Treesybreezy · 31/05/2018 17:00

I need to apologize upfront - I am disabled and also looking after a baby so I'm not going to be able to check back on this thread as frequently as I'd like. I will be back tho.

I've just read this by sister outrider sisteroutrider.wordpress.com/2018/01/15/dispatches-from-the-margins-on-women-race-and-class/amp/?__twitter_impression=true . I know there have been other threads where black women (or other ethnicities) have said, racism is a massive problem and there's been a large, reflexive defensive reaction from white women here.

I'm too tired to articulate this properly now in support of what sister outrider has said, but I've definitely seen both racism and classism in action.

How do we set this right?

OP posts:
MistAmougstElephants · 01/06/2018 01:09

There's direct then indirect discrimination/barriors.
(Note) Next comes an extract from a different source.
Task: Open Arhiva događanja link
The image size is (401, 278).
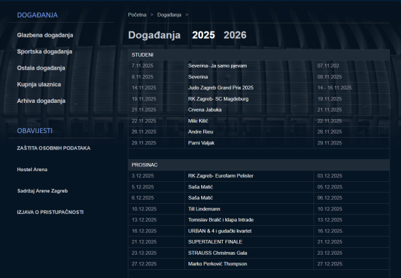Action: [x=41, y=100]
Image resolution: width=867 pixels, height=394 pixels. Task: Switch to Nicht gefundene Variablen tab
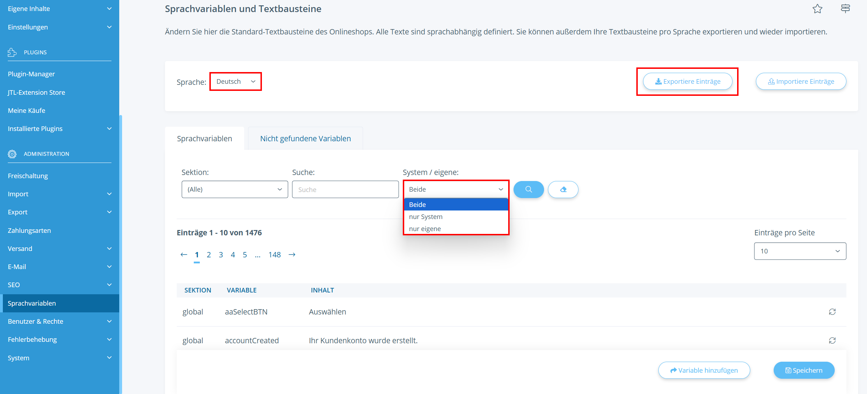point(305,138)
Direct is pissing easy to point out to people indirect is trickier. But I agree those who do aren't true feminist especially not in the way the radfem WordPress article portrayed.

bewilderedness thanks for the link will check it out.
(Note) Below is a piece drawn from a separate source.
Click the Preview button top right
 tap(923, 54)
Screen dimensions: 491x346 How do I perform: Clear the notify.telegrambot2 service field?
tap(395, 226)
womanformallyknownaswoman · 01/06/2018 02:08

First we stop talking about men and the antics they are getting up to - the constant barrage of oh have you seen what so and do said on Twitter is boring and tedious as are their antics. There will always be dicks - let them be dicks on their own - dicks don't interest me.
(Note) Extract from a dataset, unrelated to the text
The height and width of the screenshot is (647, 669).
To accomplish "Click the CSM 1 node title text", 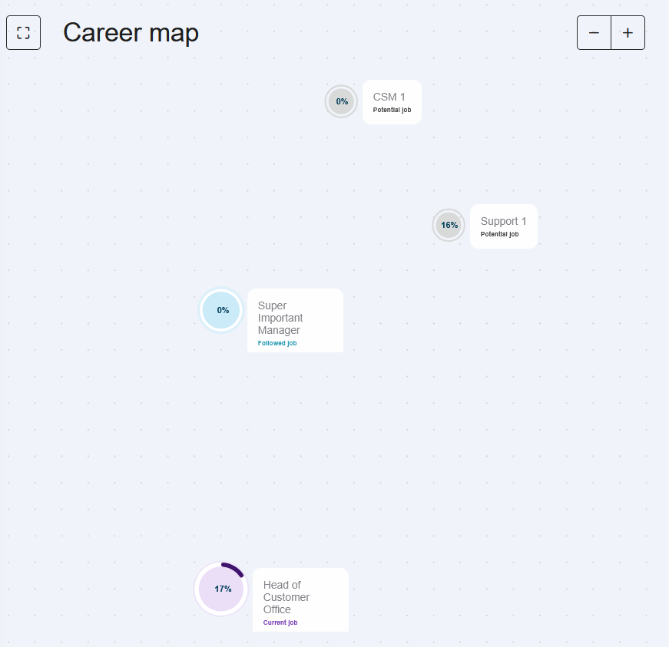I will click(388, 97).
Intelligent discourse does.

Focusing on feminist discussions about freedom and not about reforming men is a great start

Can we do it please?

It's impossible to remove race and class because they are both used to divide and conquer women in different ways. Acknowledging each other's starting point is helpful and developing an ability to listen and not take things personally - to find ways to voice one's opinions and reservations but keeping it in the "I" eg I imagine that or I make up this or I think this

Being able to acknowledge when one has been wrong and defer to those who have a different lived experience

So those who have never known financial insecurity and the threat of homelessness shouldn't be making policy for those who do

It's common sense - discussion, deferral, dialogue, sharing time and space, owning ones projections, checking assumptions and don't be a dick or tolerate dicks

womanformallyknownaswoman · 01/06/2018 02:12

I'll start - I make up this is a sealioning thread to divide and conquer FWR - I don't know why - I haven't checked OP's history - I just sense an attempt at a setup

JuzzaL · 01/06/2018 02:35

This reply has been deleted

Message withdrawn at poster's request.

TacoLover · 01/06/2018 08:52

What I've seen mostly is white women refusing to believe that white privilege is real because they are women and so they are a victim of male privilege; it seems that they being up the argument of 'I'm not priviliged, ... has happened to me and males have done this etc. Interesting that they can see one type of privilege but not another.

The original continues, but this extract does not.